■ **WHAT IS NEEDED**:
For the listing below, give the count of lines containing "computer", and no other text.

#####

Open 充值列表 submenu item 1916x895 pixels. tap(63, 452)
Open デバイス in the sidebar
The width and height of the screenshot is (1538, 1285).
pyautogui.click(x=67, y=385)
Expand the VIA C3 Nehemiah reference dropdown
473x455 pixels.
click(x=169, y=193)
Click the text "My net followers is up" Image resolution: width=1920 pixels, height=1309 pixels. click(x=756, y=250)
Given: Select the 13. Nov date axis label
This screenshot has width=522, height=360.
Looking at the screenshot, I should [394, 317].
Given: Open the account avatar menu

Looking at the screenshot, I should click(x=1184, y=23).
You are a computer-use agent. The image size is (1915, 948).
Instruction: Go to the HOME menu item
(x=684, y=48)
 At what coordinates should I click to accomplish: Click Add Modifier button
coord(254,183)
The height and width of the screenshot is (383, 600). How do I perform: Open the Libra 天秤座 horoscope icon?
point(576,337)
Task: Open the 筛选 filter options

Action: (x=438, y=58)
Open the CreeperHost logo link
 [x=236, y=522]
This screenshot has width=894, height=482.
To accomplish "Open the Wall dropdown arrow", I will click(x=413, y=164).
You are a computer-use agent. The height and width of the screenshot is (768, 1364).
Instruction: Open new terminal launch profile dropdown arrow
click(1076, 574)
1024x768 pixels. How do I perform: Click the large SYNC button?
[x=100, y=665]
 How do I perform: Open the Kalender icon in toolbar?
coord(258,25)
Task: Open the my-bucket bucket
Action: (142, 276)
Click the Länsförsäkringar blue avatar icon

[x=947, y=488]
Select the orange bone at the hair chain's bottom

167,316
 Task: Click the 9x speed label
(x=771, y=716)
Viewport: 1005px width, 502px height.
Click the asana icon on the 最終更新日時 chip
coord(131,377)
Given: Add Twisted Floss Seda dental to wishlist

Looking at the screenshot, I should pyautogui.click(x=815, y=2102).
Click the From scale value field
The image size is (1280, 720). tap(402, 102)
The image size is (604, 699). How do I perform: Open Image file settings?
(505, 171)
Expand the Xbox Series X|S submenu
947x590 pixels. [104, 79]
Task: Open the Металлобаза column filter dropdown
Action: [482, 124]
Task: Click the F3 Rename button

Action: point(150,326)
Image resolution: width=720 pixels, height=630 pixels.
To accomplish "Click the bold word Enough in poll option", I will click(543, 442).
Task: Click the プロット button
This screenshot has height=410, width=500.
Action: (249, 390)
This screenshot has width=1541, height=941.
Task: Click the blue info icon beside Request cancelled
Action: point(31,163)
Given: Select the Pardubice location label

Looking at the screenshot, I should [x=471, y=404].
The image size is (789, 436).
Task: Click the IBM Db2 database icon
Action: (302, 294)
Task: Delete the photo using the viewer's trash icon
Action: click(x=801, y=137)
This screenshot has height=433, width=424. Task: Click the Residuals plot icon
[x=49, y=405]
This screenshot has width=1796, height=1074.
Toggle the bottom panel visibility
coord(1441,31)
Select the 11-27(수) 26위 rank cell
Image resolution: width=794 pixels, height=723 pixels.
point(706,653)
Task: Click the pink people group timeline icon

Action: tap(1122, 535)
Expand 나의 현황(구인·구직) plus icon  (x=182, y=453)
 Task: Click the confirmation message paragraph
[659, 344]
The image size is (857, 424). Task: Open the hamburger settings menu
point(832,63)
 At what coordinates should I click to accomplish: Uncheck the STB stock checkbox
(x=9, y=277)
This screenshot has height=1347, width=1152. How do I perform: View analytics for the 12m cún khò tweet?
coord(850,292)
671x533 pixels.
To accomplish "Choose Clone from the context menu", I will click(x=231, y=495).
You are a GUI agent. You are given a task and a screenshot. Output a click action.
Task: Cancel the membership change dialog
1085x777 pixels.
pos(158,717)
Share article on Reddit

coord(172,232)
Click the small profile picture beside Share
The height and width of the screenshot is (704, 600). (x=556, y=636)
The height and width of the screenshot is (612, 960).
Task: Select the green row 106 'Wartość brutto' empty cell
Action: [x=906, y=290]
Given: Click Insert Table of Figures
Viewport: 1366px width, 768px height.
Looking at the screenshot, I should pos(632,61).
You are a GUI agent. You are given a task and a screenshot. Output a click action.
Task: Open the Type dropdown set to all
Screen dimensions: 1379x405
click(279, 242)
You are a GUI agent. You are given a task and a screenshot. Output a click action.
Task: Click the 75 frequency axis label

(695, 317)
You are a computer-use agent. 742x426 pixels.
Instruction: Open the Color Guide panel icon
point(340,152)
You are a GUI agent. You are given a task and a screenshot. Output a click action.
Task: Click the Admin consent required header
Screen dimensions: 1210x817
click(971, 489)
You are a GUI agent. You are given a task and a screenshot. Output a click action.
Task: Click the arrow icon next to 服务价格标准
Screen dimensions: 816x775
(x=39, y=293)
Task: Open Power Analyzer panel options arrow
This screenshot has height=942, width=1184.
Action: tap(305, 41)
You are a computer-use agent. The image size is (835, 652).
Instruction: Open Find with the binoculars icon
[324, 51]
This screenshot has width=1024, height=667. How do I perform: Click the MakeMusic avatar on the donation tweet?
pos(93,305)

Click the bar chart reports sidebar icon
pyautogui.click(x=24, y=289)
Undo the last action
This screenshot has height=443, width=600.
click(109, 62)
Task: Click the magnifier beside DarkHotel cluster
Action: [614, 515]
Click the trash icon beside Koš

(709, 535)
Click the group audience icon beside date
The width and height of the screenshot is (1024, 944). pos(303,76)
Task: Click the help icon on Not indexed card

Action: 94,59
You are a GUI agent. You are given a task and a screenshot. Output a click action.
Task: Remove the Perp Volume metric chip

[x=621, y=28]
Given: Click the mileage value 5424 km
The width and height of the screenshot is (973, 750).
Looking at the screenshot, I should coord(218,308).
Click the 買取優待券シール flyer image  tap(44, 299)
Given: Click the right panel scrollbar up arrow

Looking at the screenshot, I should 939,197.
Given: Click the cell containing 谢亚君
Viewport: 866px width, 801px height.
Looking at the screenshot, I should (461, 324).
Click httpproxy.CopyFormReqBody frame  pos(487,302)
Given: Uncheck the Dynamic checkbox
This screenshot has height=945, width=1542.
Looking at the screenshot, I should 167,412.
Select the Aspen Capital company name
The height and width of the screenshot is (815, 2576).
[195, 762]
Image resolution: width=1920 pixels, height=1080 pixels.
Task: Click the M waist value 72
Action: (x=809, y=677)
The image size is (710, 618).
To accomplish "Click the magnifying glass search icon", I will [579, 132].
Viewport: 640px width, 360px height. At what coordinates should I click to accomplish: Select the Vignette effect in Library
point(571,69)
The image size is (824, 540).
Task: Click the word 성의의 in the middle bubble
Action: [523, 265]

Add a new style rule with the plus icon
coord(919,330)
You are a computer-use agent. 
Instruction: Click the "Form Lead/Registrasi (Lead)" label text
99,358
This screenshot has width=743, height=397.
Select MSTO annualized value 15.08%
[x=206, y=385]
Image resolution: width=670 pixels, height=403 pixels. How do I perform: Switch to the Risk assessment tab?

#####

■ **ANSWER FOR THE TASK**:
5